The Aastha Parivaar Targeted Intervention project, implemented with support from community based organisation (CBO), Vishwas Sehat Mahila Mandal (VSMM), operates out of a small second storey office in Malad, Mumbai. The Aastha Parivaar-supported project has a core staff of only ten women, yet is making a huge difference in the lives of its community members.
VSMM supports a Key Population (KP) of 1532 bar-based, street-based and home-based sex workers. Every month, they host health camps for the KP and their children. They attempt to make these camps fun by tying in games and activities, and giving the KP a small gift at the end. This helps to foster a tight-knit community and to motivate the KP to continue to attend.
A large focus of the project and VSMM is aiding its community members to become financially literate and eventually change to an alternative profession. This is no easy task, as the bar girls in particular are accustomed to the high income they receive, and have little desire to change to a lower paid form of work. Additionally, they are unaware of how to save money and guarantee a secure financial future. Typically, the only women who actively seek to change profession are those who are too old to work as bar girls, which is around 40 years old and above. Despite this, VSMM have overcome these challenges to aid many community members change their lives for the better.
When asked about their most rewarding moments working with Aastha Parivaar, one story is quick to emerge. It is the story of a woman who moved from Kolkata to Mumbai in search of work. At first, she lived with a friend, however was turfed out after she became addicted to chewing tobacco. Destitute and isolated, she took shelter at Kunbidli Railway Station, where she began to engage in sex work to earn money to survive.
Through the sex worker community, she became aware of Aastha Parivaar and began to take part in health camps and activities, before realising that she wanted to escape the life she had created for herself. VSMM trained her to become a Peer Navigator; an individual within the community who helps HIV positive KPs get to the hospital for A.R.T. treatment. She quickly ascended the ranks to Peer Educator, who is responsible for educating fellow community members on HIV prevention and treatment.
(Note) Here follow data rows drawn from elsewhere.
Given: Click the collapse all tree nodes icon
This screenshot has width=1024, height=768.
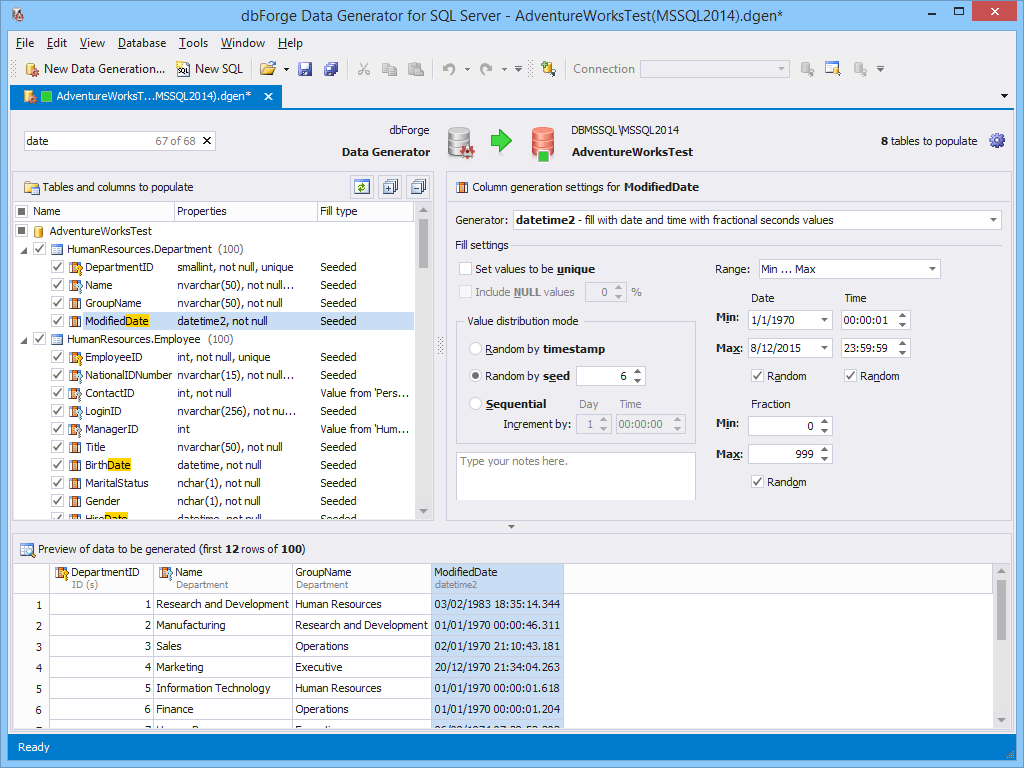Looking at the screenshot, I should click(418, 187).
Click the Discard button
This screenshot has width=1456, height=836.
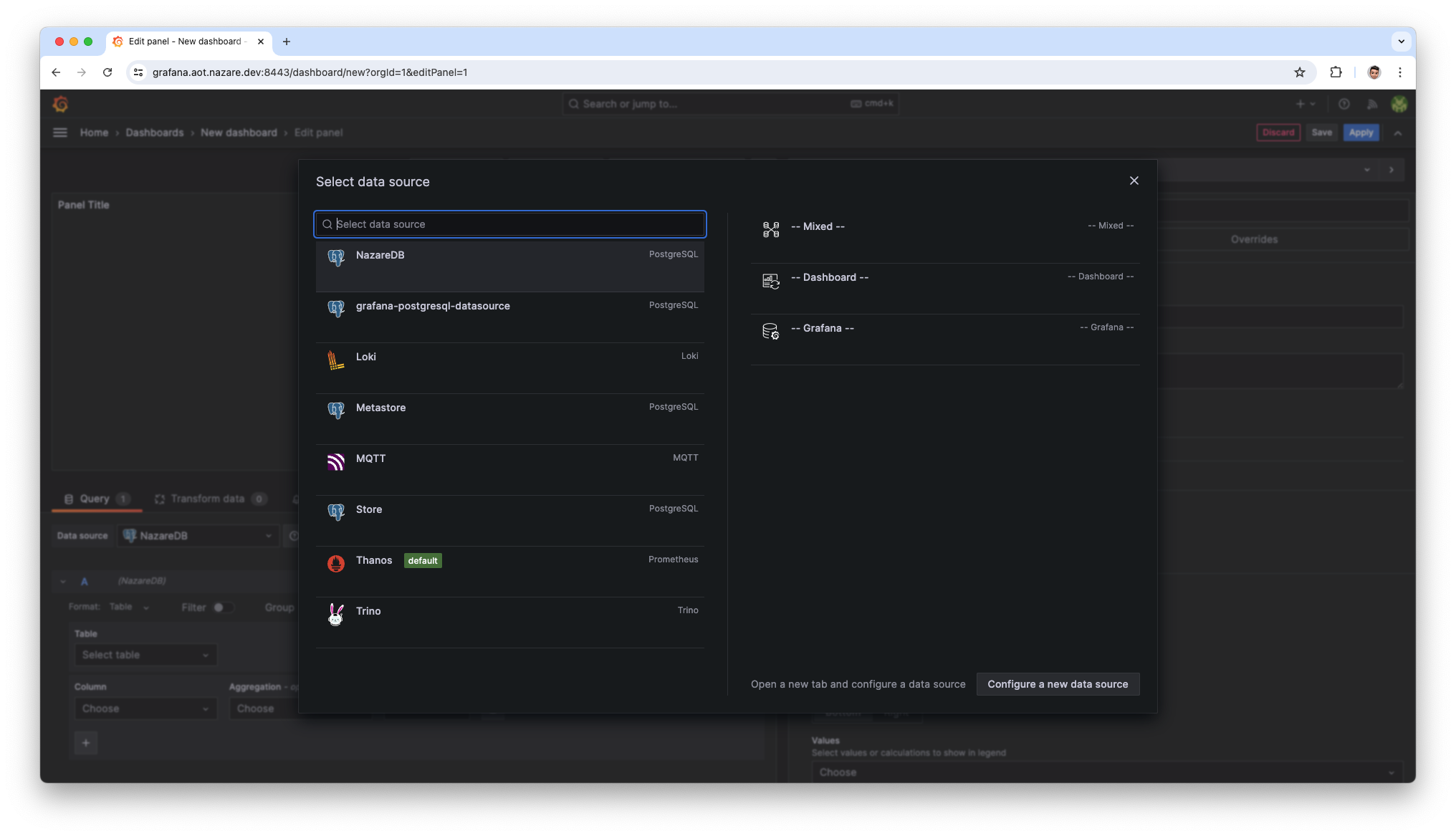pos(1278,132)
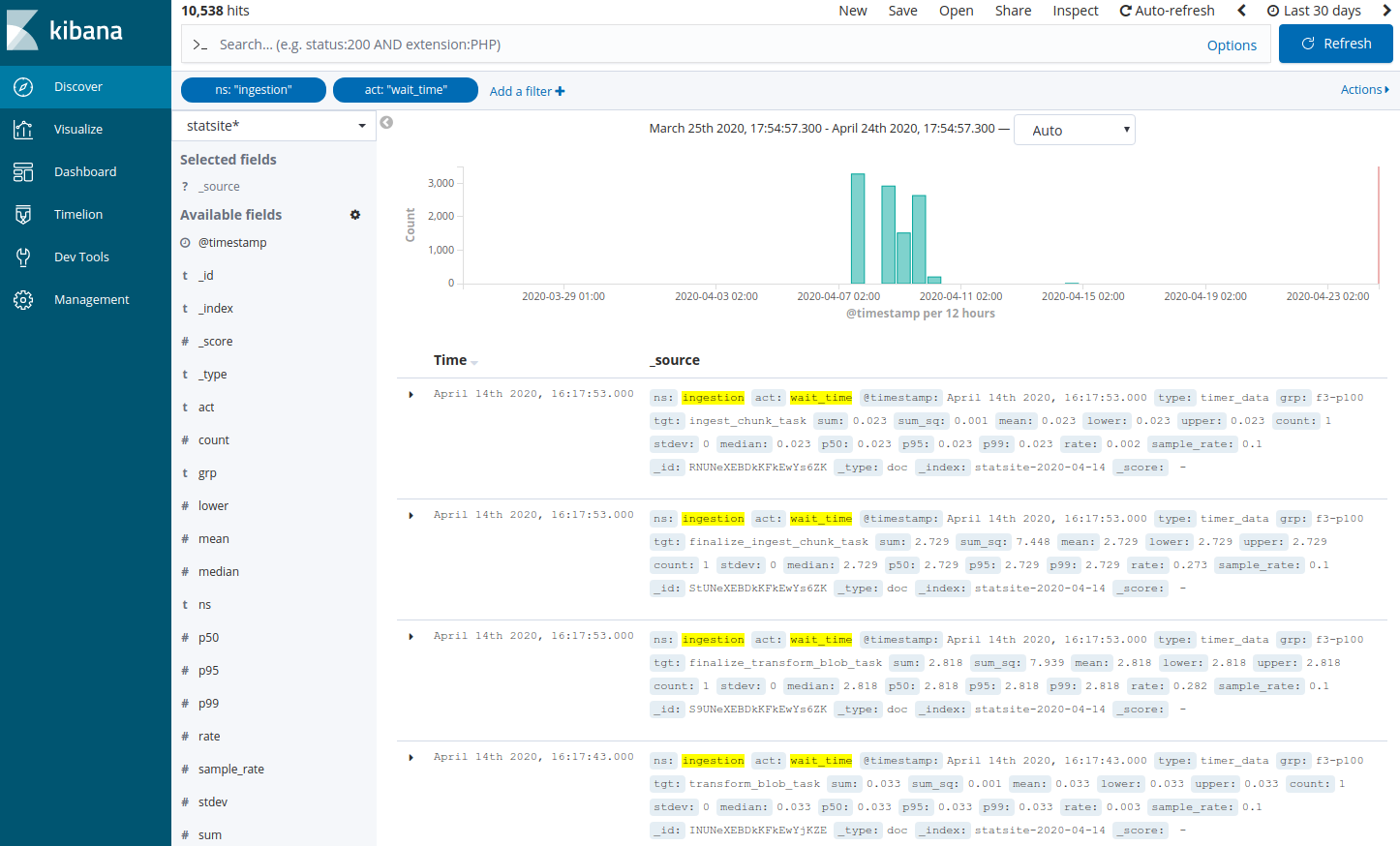Toggle Auto-refresh setting

(1167, 11)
With the help of Aastha Parivaar and VSMM, she is now pursuing a Masters in Social Work at IGNOU Mumbai and working a part-time job unrelated to sex work.
This inspirational success story can largely be attributed to the VSMM staff, many of whom are also former sex workers. One staff member worked as a bar girl from 2004 – 2008. She took up the profession as she had no money to support herself, and felt she had no other way to earn money. Ashamed of her profession, she says she had no confidence to sit in the same room as, or even speak to the general population. She felt her job was improper and undignified relegating her unworthy of equal treatment, but due to her inability to save or plan for the future, she felt trapped.
In 2008 she became involved with Aastha Parivaar and saw potential for change. Through their financial literacy programs, she learned how to manage her money and eventually had enough savings and confidence to switch professions to working with VSMM; first as a peer educator, and now as an outreach worker. She says that the education and switch in profession has empowered her to regain her dignity, and she now has the confidence to interact with anyone and everyone.
This story is not an isolated case, many of the staff share similar backgrounds. The personal experience of going from feeling trapped and undignified to empowered and free is what motivates and inspires them to reach out to other women in similar positions. Through leading by example, they are providing their community with support for the present and hope for the future.